Amplitude or frequency modulation-detection in Kelvin probe force microscopy

Abstract

Kelvin probe force microscopy in ultrahigh vacuum is a sensitive tool to determine the absolute work function of sample surfaces. For the detection of the electrostatic force, an a.c.-voltage with a frequency ω is applied between tip and sample. Two different methods can be employed for the measurement: the frequency modulation (FM) mode or amplitude modulation (AM) mode detection. In FM-mode the oscillation of the frequency shift at ω is measured, which is proportional to the gradient of the electrostatic force. In AM-mode the amplitude of the cantilever oscillation at ω is measured which is proportional to the electrostatic force itself. A detailed comparison between AM and FM detection modes is presented, using measurements of gold islands on highly oriented pyrolytic graphite.

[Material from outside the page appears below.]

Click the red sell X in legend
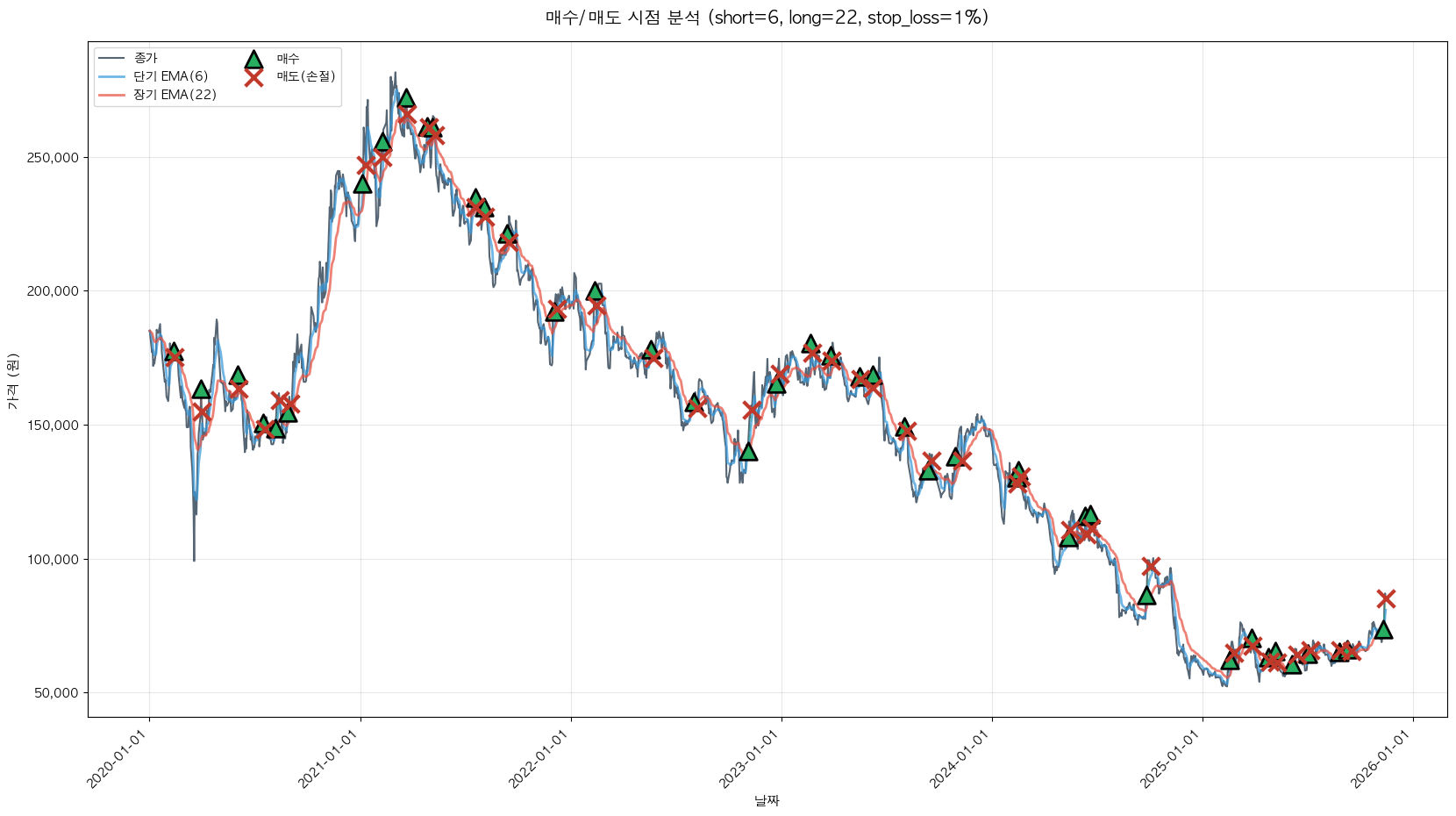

The effect of tip geometry was studied for both detection modes. In the FM-mode mainly the tip apex contributes to the measured signal due to the detection of the force gradient, however, a.c.-voltages of around 2 V are necessary to perform stable measurements. A much stronger influence of the tip shape was determined for AM detection, reducing the contrast in the measured contact potential difference images. Nevertheless, the main advantage of the AM-mode is the possibility to use a.c.-voltages as low as 100 mV, which allows absolute work function measurements also on semiconductor surfaces.